Вот почему и в своем отсутствии кулак сеет слухи, провокации, подзадоривания, насмешки, и все это, как масляное пятно, расплывается в населении.
Хлебозаготовки.
– Ну, вот везите, везите, дураки, – хлеб-то под чистую выкачают, вы и подохнете.
Весенний сев.
– Ды это что же такое! Экую махину засевать… Ды куды ее столько?.. Ды вы и не понюхаете. Куды это все пойдет?!
– Машины вам навезли, бахвалитесь. Ну да, машина – вещь не плохая, скажем молотилка… Дык ведь она, ежели, скажем, к рукам, ежели хозяину, он образует, и сколько помогет – и соседу и родне даст обмолотить. Вспомните старое время. А теперь вы – рабы при машине. День и ночь, день и ночь гудеть и гудеть, а вы мотаетесь округ ей, как оголтелые. Не вы – хозяин, а она над вами.
– Ишь ты, планы! Это вам очки втирают планами. Без планов жили отцы, деды, – сыты, обуты были. А теперь планы!
Какое бы хозяйственное организационное мероприятие ни проводилось, кулак всячески его опорачивает, стараясь разбудить инстинкты старой жизни. Он получает отпор от колхозников. Но ведь колхозная-то масса не одинакова, она – пластами, и уже где-нибудь да найдется отклик.
Да, и в колхозах есть элементы классовой борьбы. Остатки кулацкого влияния механически не выкорчевываются. Они медленно уничтожаются органической работой, хозяйственной организованностью, машиной, подъемом культурности.
Тихая, ясная река. И прибрежные горы кверху ногами повисли в ней. Синее небо опрокинулось, голубея. И в глубине белеют взбитые ватой облака. И над самой водой нагнулись зелено-кудрявые вербы. От песков поседела река. Никого.
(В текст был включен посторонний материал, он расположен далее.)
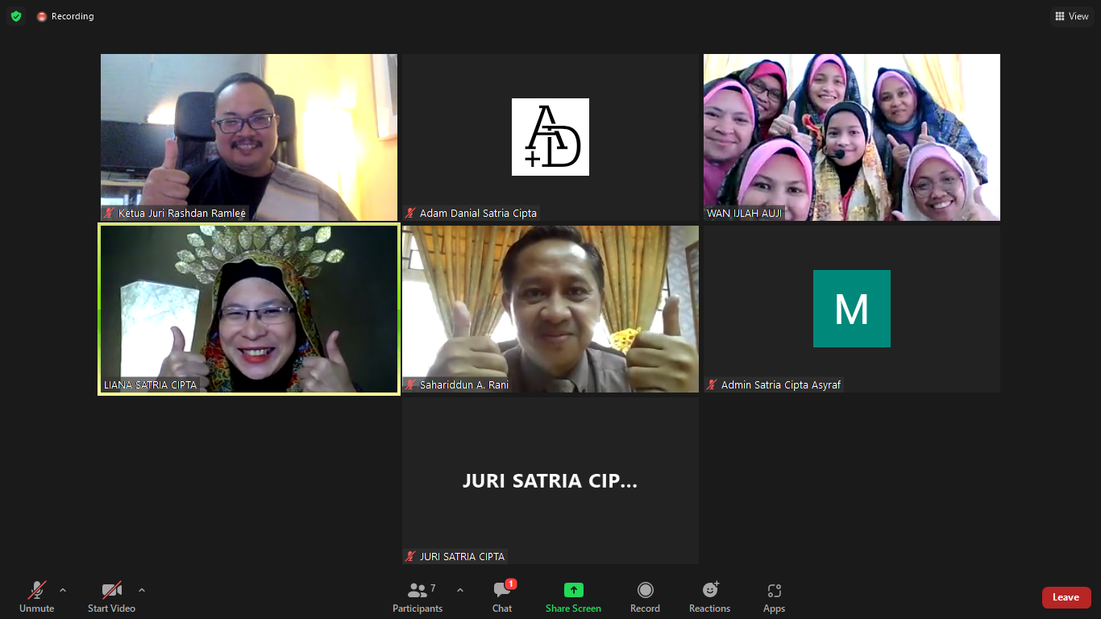Click the green encryption shield icon
The height and width of the screenshot is (619, 1101).
click(16, 16)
Только изредка чернеют на сонной до одури глади рыбачьи «каюки» – душегубки, вертлявые, неверные, таящие в себе смерть.
Никогда, никогда из поворота не выдвинется нос парохода, не задымит дымок. Тихо, спокойно, сонно от реки. Недаром и река называется «Тихий Дон».
А теперь ехали мы лодкой в черную ночь, – всюду красные, зеленые огоньки на невидимой воде. Громыхает землечерпалка. С гор катятся камни, и от берегов поперек реки потянулись каменные плотины. А где и плетневые плотины – дешевле и скорей. Они сжали, и Дон забурлил, закрутился воронками и стал злобно промывать пески. Из-за поворота выдвинулся нос парохода, и дымок над ним, и за ним баржа. Баржа громадная, на восемьдесят тысяч подъема, а берет только восемнадцать тысяч, – пока еще мелко. По берегам – громадные бунты хлеба, – хлебозаготовки.
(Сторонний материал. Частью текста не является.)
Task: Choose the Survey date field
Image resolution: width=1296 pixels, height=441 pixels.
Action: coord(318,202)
Нет, уже не Тихий. Проснулся, полезла с него сонная одурь, зажегся огнями.
Спокон веков степь молчаливая, задумчивая, бессловесная, бескрайно облеглась синевой.
В теплые ночи бесчисленно треньканье кузнечиков, как бесчисленно засеяно ночное небо. Но курлыкают ли пролетные птицы, свистит ли ветер, все равно – все та же молчаливая, сама себя слушающая, вековая тишина. И казалось – еще века не потухнет она.
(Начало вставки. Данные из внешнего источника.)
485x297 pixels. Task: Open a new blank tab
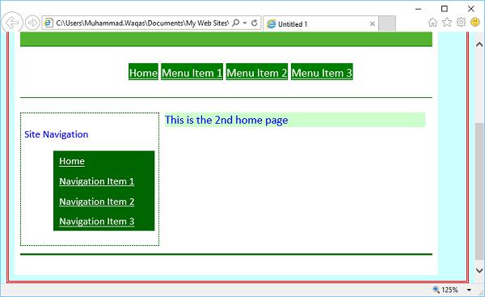click(387, 23)
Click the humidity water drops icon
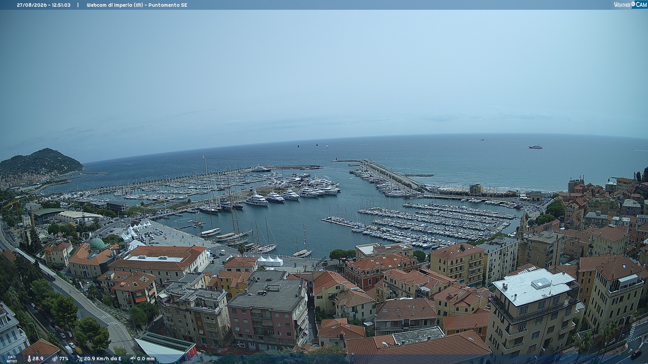The height and width of the screenshot is (364, 648). tap(54, 359)
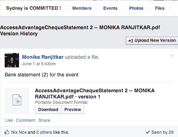Click Upload New Version button

(152, 41)
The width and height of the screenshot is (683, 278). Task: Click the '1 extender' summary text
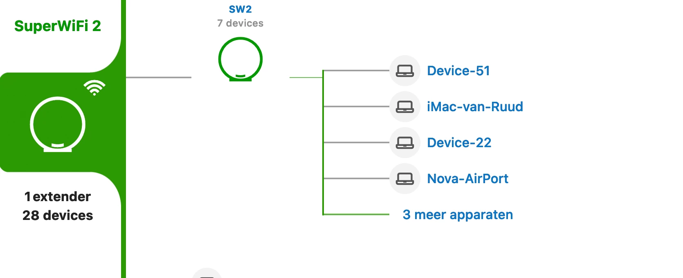tap(58, 197)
А теперь ночной степью ехала наша бригада в автомобиле. Стеной стояла со всех сторон тьма. И не было тишины, и не было молчания. Не курлыканье ли это странных, неведомых птиц?
Но тогда отчего же их говор чугунно-переливчатый, рокочущий? И разве у птиц железные голоса?
Наш автомобиль уносит, светя шатающейся полосой. И медленно и далеко позади теряется рокочущий говор.
И нет молчания: снова где-то впереди и справа несется на нас все слышней и слышней железный говор неведомых птиц и проносится невидимо стороной, и замирает, и пропадает далеко назади в равнодушной тьме.
И, как бы быстро мы ни ехали, ночные птицы железными горлами переливчато говорят и наполняют молчание и тьму.
Что это? Что это? Не пожар ли степной? Не зарево ли полыхающих огней?
Мы подъезжаем. Скирды поднимаются черными спинами. А за их чернотой исступленный электрический свет. И в отчаянно озаренном дыму бушующей пыли и соломы огромные – в два человеческих роста – тени наклоняются, вздымают работающие руки. Это бывает в горах: когда солнце низко, – и людские тени, отбрасываемые на туман, неестественно громадны.
И эти нечеловеческие тени, и грохот двигателя и молотилки убивают молчание и вековую тишину изумленной степи.